- What the exercise asks: Give back the whole listing word for word and skip each picture.

- Available data:
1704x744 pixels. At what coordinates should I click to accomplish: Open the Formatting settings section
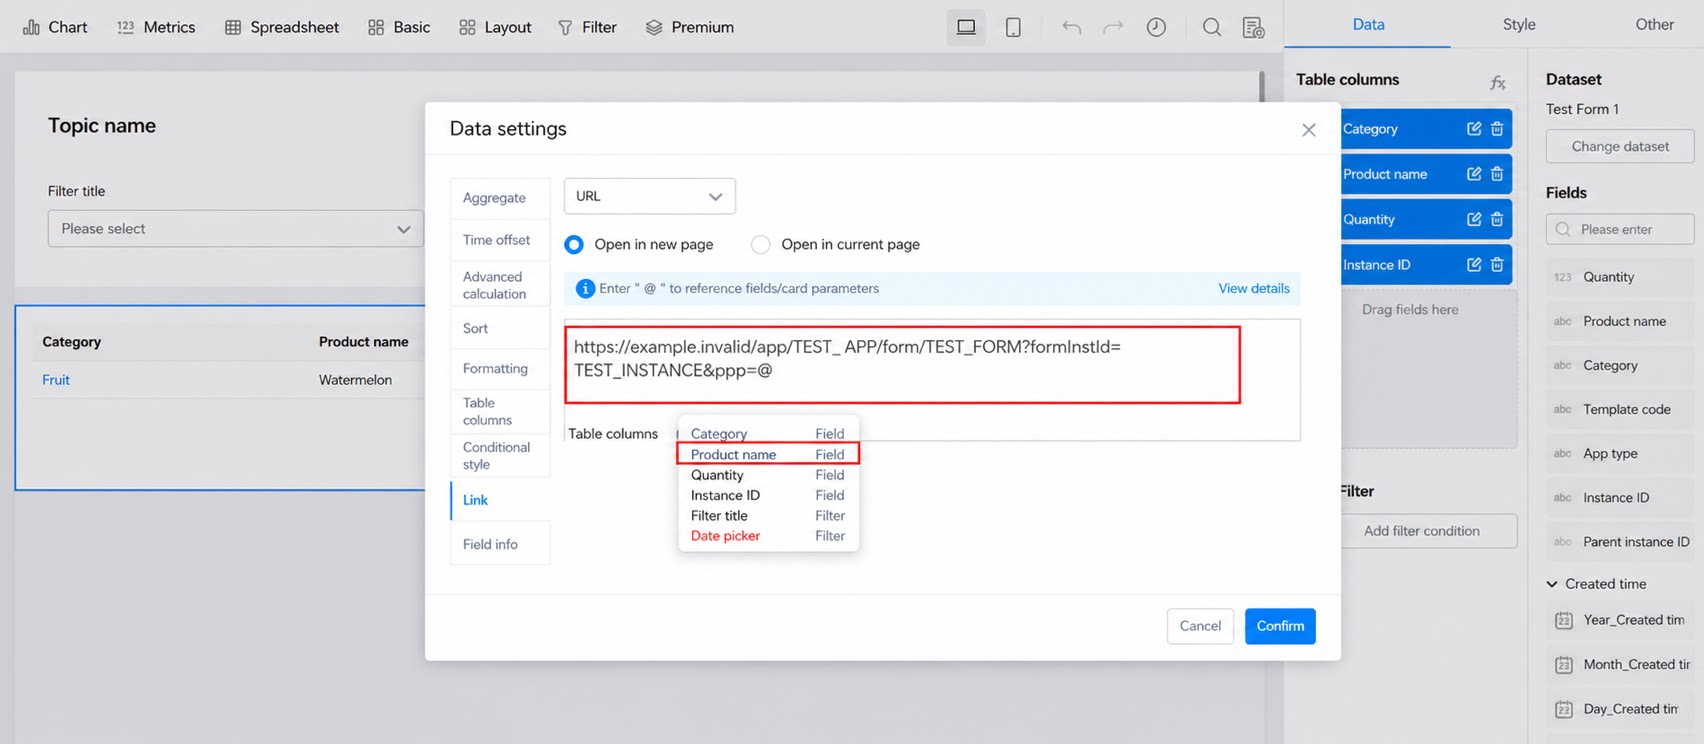tap(495, 368)
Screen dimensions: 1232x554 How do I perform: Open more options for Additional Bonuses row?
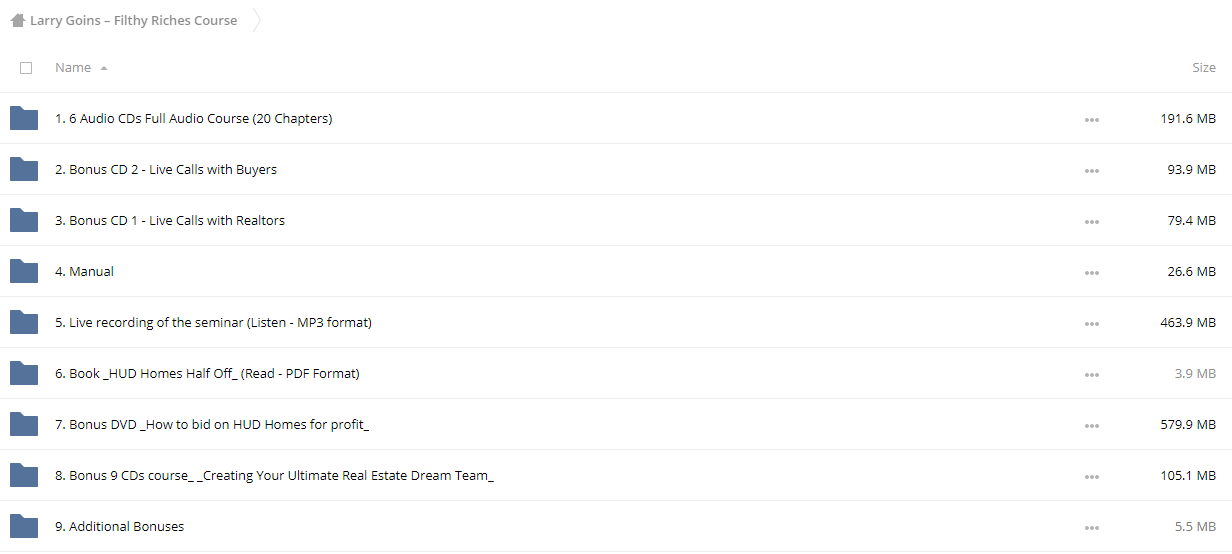point(1091,528)
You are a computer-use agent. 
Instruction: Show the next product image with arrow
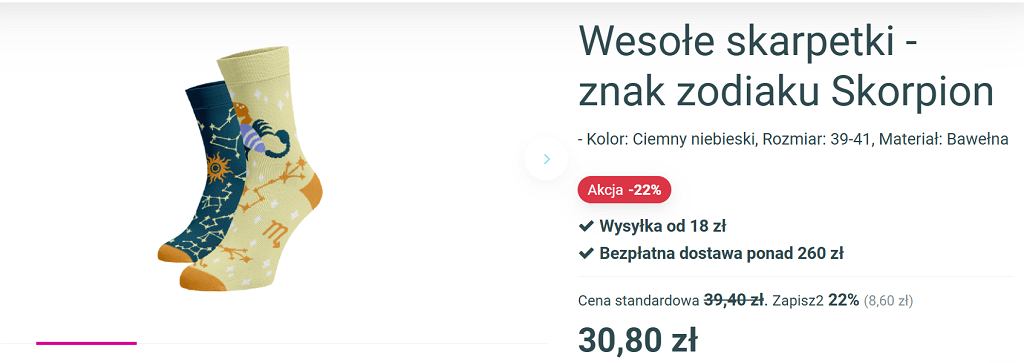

- Reply to the exercise:
1704x744 pixels. At what coordinates should I click to accomplish: Open the Formatting settings section
tap(495, 368)
Screen dimensions: 1232x554 How do I perform: Open more options for Additional Bonuses row?
point(1091,528)
You are a computer-use agent. 
Instruction: Show the next product image with arrow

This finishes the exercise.